→ Records shown

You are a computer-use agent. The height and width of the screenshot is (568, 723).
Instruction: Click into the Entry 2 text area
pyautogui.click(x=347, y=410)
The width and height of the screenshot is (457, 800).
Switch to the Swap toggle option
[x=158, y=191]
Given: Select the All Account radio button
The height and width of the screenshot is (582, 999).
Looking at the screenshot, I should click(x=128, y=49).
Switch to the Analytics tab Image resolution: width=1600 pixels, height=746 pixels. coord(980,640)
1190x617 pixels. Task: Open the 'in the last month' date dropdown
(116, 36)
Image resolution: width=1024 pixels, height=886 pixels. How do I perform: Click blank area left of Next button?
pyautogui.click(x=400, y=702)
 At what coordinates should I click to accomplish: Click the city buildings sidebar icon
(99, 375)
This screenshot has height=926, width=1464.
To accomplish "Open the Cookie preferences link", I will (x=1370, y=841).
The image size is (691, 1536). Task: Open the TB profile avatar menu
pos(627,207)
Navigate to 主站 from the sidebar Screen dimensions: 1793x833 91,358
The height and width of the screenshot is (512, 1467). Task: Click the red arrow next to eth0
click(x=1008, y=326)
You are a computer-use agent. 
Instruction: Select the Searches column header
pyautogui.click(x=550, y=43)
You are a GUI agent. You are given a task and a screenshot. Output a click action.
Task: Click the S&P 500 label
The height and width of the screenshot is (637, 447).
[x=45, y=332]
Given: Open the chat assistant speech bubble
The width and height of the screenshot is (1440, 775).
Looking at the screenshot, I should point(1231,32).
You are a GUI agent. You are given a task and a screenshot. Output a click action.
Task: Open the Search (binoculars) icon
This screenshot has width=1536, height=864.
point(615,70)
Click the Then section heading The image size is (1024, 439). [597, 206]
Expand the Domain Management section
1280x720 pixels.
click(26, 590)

→ Activity
Copy the listing in full. Match it word for word.

→ Response
You are a computer-use agent. The height and width of the screenshot is (568, 723).
Instruction: Click into the Entry 2 text area
pyautogui.click(x=347, y=410)
The width and height of the screenshot is (457, 800).
Switch to the Swap toggle option
[x=158, y=191]
Given: Select the All Account radio button
The height and width of the screenshot is (582, 999).
Looking at the screenshot, I should click(x=128, y=49).
Switch to the Analytics tab Image resolution: width=1600 pixels, height=746 pixels. coord(980,640)
1190x617 pixels. Task: Open the 'in the last month' date dropdown
(116, 36)
Image resolution: width=1024 pixels, height=886 pixels. How do I perform: Click blank area left of Next button?
pyautogui.click(x=400, y=702)
 At what coordinates should I click to accomplish: Click the city buildings sidebar icon
(99, 375)
This screenshot has height=926, width=1464.
To accomplish "Open the Cookie preferences link", I will (x=1370, y=841).
The image size is (691, 1536). Task: Open the TB profile avatar menu
pos(627,207)
Navigate to 主站 from the sidebar Screen dimensions: 1793x833 91,358
The height and width of the screenshot is (512, 1467). Task: Click the red arrow next to eth0
click(x=1008, y=326)
You are a computer-use agent. 
Instruction: Select the Searches column header
pyautogui.click(x=550, y=43)
You are a GUI agent. You are given a task and a screenshot. Output a click action.
Task: Click the S&P 500 label
The height and width of the screenshot is (637, 447).
[x=45, y=332]
Given: Open the chat assistant speech bubble
The width and height of the screenshot is (1440, 775).
Looking at the screenshot, I should point(1231,32).
You are a GUI agent. You are given a task and a screenshot. Output a click action.
Task: Open the Search (binoculars) icon
This screenshot has width=1536, height=864.
point(615,70)
Click the Then section heading The image size is (1024, 439). [597, 206]
Expand the Domain Management section
1280x720 pixels.
click(26, 590)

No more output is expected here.